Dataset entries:
··········

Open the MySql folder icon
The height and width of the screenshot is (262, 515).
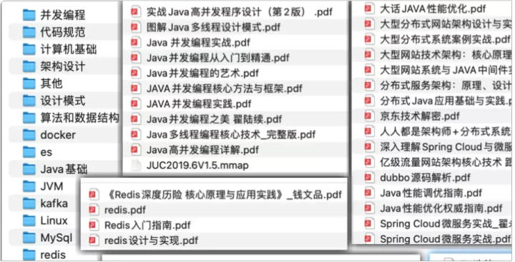coord(29,238)
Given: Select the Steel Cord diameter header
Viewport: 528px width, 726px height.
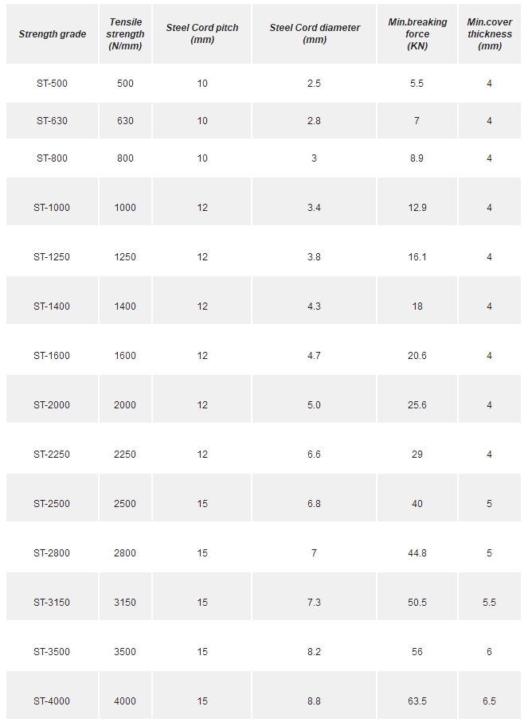Looking at the screenshot, I should click(315, 33).
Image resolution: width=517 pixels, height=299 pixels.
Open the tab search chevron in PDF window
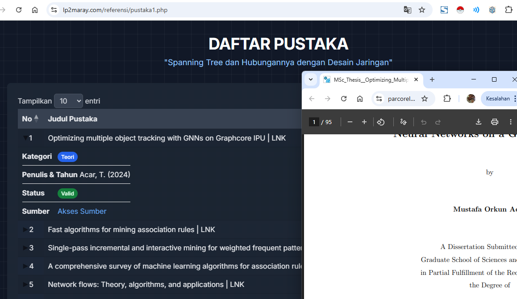pos(311,79)
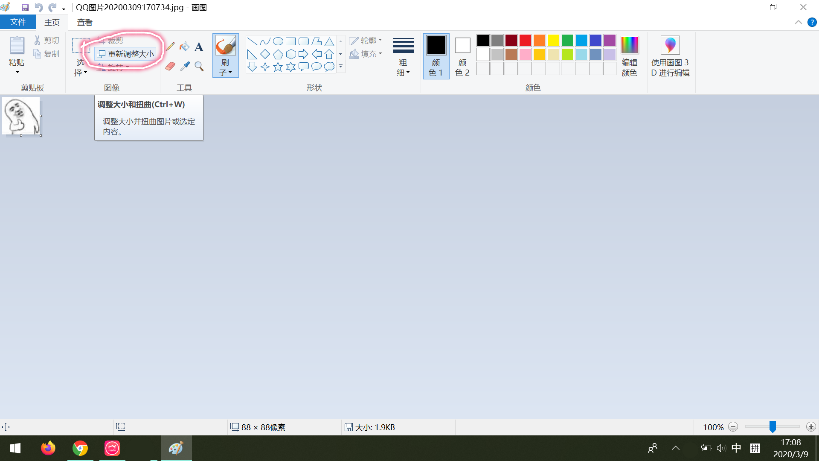Select the Color picker eyedropper tool

point(184,66)
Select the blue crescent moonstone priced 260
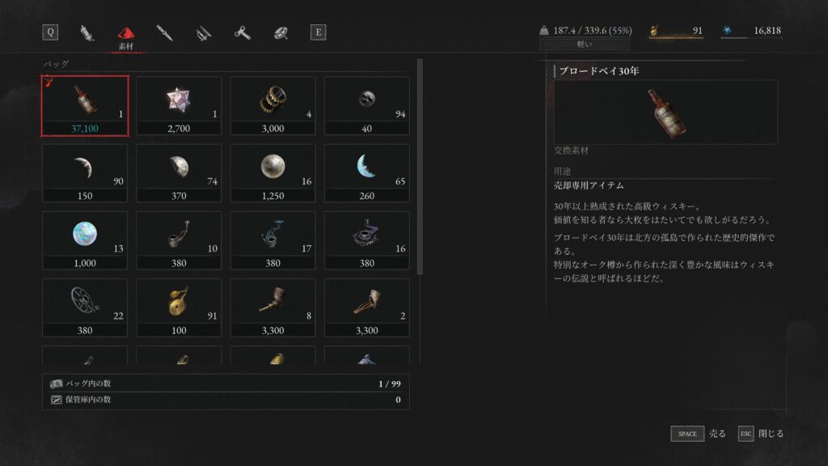 (x=366, y=173)
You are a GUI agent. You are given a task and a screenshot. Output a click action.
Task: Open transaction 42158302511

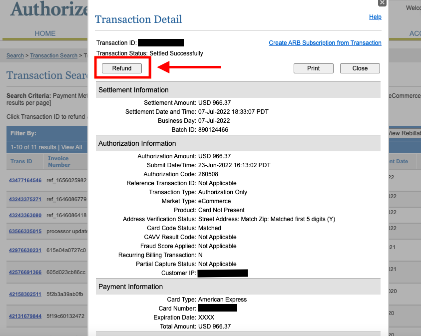[25, 294]
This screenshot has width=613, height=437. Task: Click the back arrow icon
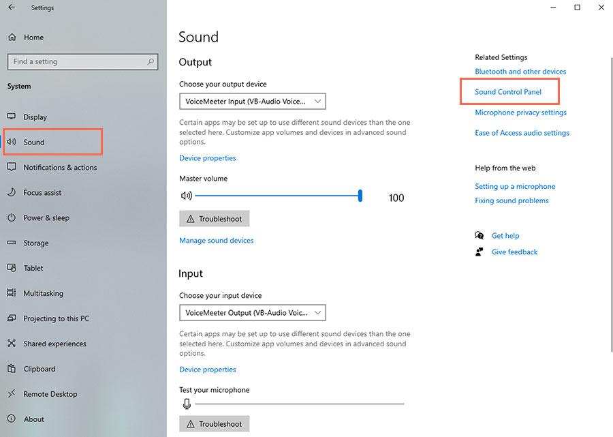(x=12, y=7)
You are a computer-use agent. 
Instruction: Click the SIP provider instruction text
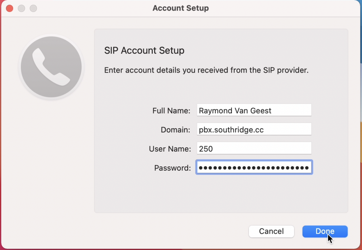(x=206, y=70)
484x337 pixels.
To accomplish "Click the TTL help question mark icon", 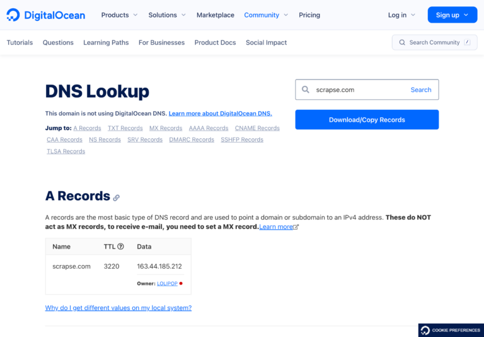I will click(x=120, y=247).
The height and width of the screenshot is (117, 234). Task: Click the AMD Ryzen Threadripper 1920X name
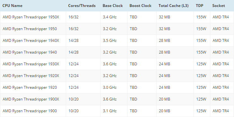click(31, 76)
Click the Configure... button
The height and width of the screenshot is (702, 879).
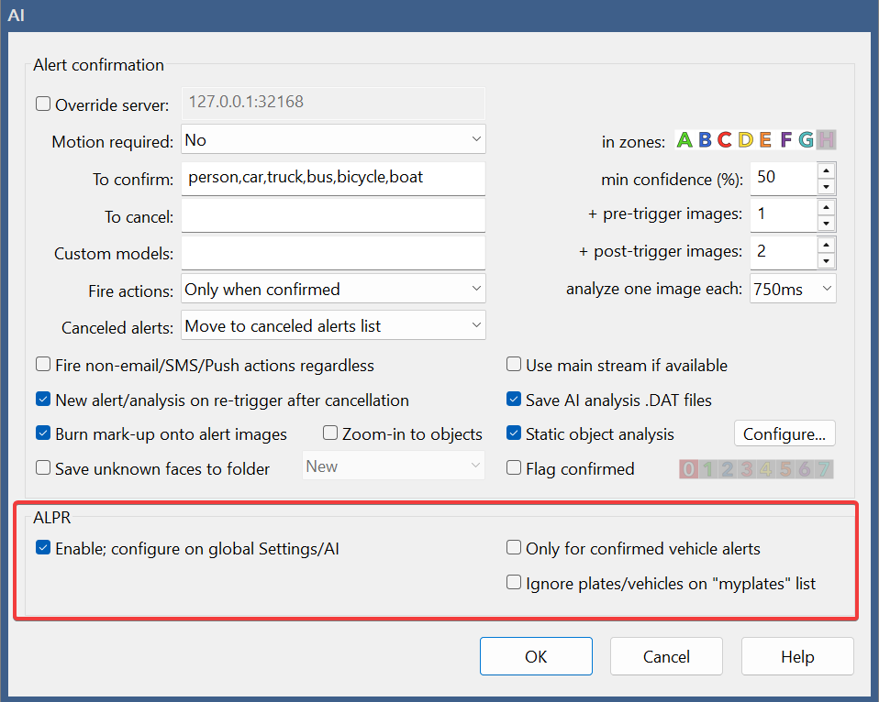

··········

— WORK INSTRUCTION —
How many of the lines above include the string "pixels"? Answer with the number only.

— EXERCISE RESPONSE —
2